● **SUPPLIED DATA**:
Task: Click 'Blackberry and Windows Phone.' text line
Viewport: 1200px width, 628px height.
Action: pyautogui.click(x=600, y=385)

* * *

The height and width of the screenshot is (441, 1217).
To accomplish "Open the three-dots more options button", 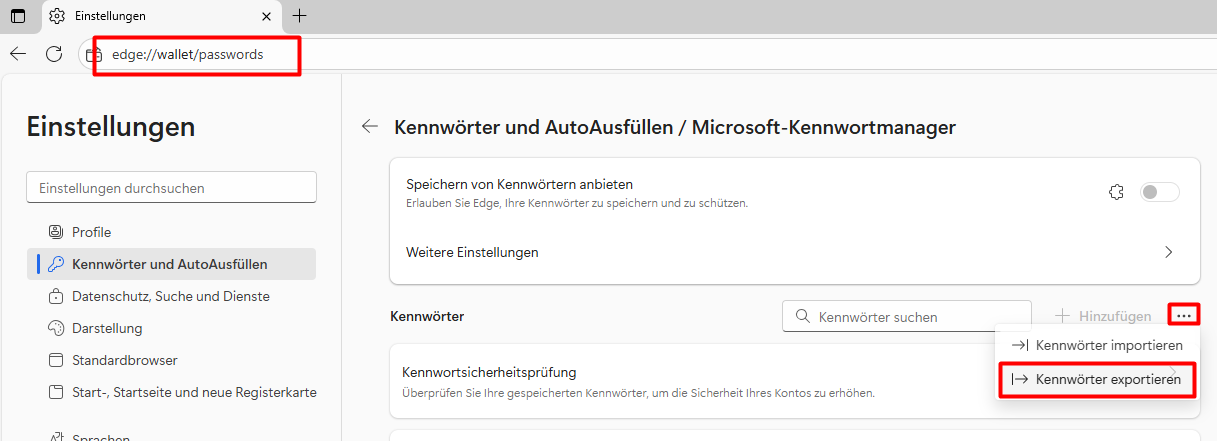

● **DIRECTIONS FOR THIS TASK**: Please reproduce the entries between the lines holding "Task: Click 'Blackberry" and "Action: pyautogui.click(x=600, y=385)", inclusive, requests included. Multiply each coordinate in the answers by 2.5, round the result to a whole number with halves going up, and leave every other number unchanged.

● **OUTPUT**:
Task: Click 'Blackberry and Windows Phone.' text line
Viewport: 1200px width, 628px height.
Action: pyautogui.click(x=1500, y=963)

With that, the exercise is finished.